The Flensburger Nachrichten newspaper reported on September 22: "[...] Glücksburg had festively adorned itself for the arrival of the king; There were three gates of honor, one at Ruhethal, the second in front of the entrance to the town, the third at the driveway to the castle, and flags and floral decorations in abundance. The king arrived the 16th, at 3 p.m., at the second gate of honor, Pastor Vogel gave a brief address, which the monarch graciously returned. A few peasant girls had gathered at the castle to offer the father of the country butter, bread, cheese and fruit as well as fishing products. [...] The whole stay in the village and at the castle lasted only a small hour. "

King Wilhelm I showed no further personal interest in the property and the War Ministry no longer needed it. In 1869, King Wilhelm I transferred the castle back to the ducal family by means of a "highest decree".

Return of the ducal family 

Duke Karl , a brother of King Christian IX, used the palace again as a permanent residence from 1871. When he moved in, he and his wife Wilhelmine were welcomed by the Friedrichsgarde. Since then, the castle has remained in the possession of the Glücksburg family and was inhabited by the family and relatives at almost all times.

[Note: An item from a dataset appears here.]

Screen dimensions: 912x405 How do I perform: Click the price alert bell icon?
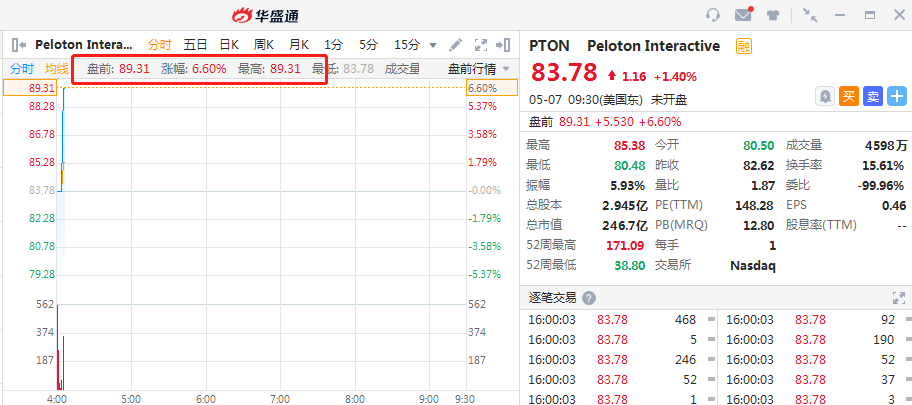coord(825,96)
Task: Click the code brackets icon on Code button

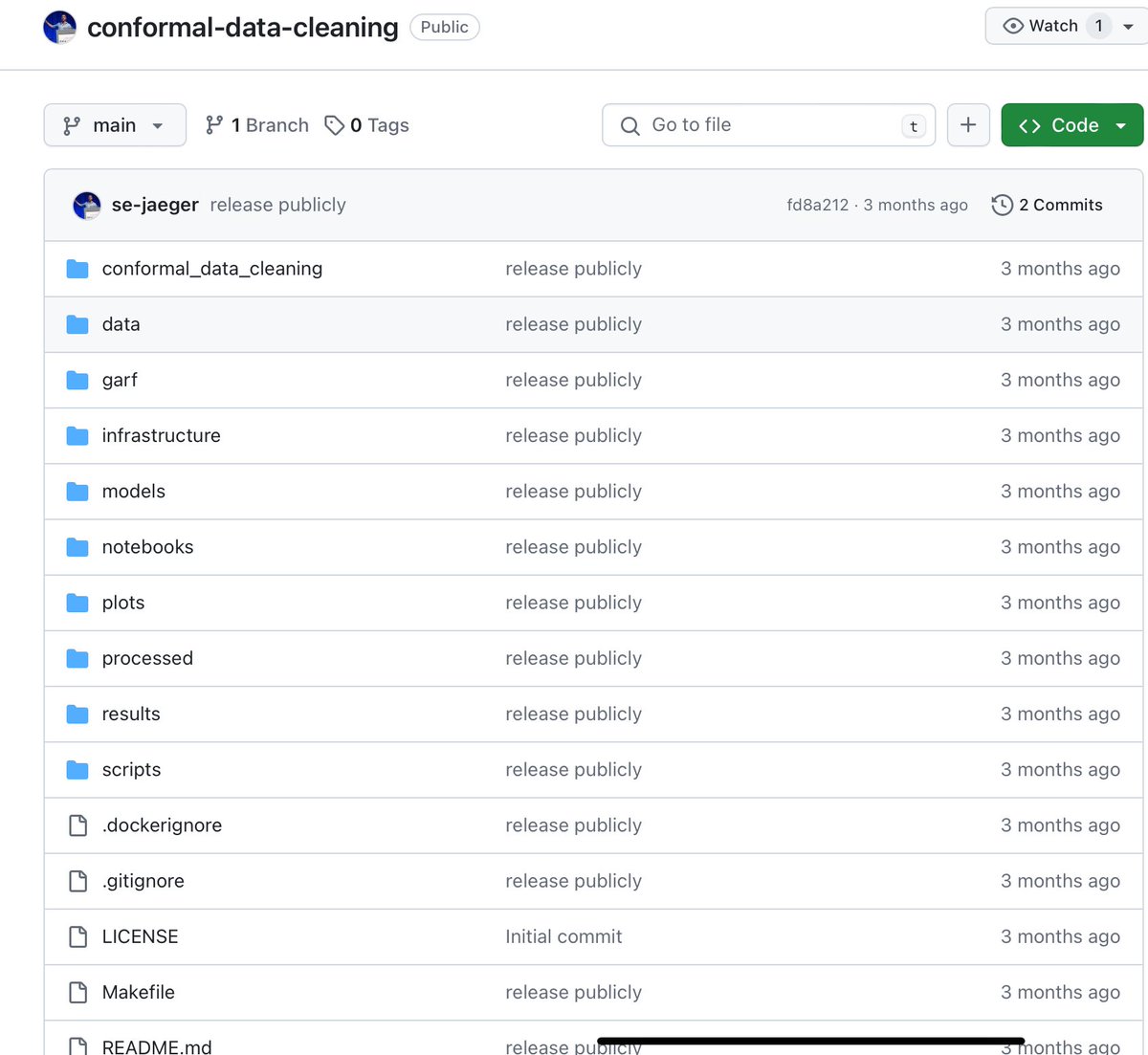Action: point(1030,124)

The following resided here as descendants of Duke Karl († 1863):

 Friedrich (Schleswig-Holstein-Sonderburg-Glücksburg), † 1885
 Friedrich Ferdinand (Schleswig-Holstein-Sonderburg-Glücksburg), † 1934

One of the most famous regular guests was Auguste Viktoria, the last German Empress, who came from the closely related house of Schleswig-Holstein-Sonderburg-Augustenburg . Auguste Viktoria stayed at Glücksburg frequently, because her sister Caroline Mathilde was married to Friedrich Ferdinand and Auguste Viktoria visited her often. A series of rooms on the first floor are named after the Empress. Even Wilhelm II was a frequent guest, but rarely spent the night, instead sleeping on his yacht during his stays. From 1907 to 1910, Wilhelm II had the Mürwik Naval School built in the neighboring Mürwik. The School, built for the Imperial Navy, was nicknamed the Red Castle and was based on the model of the Malbork Castle.

Glücksburg Castle remained the main residence of the ducal family until the 20th century. Only gradually did the family move to the mansions of the surrounding estates, such as Louisenlund or Grünholz.

World wars 
The structures of the Glücksburg Castle made it through the world wars without suffering any substantial damages. Only the castle's bells were seized and melted down during World War I.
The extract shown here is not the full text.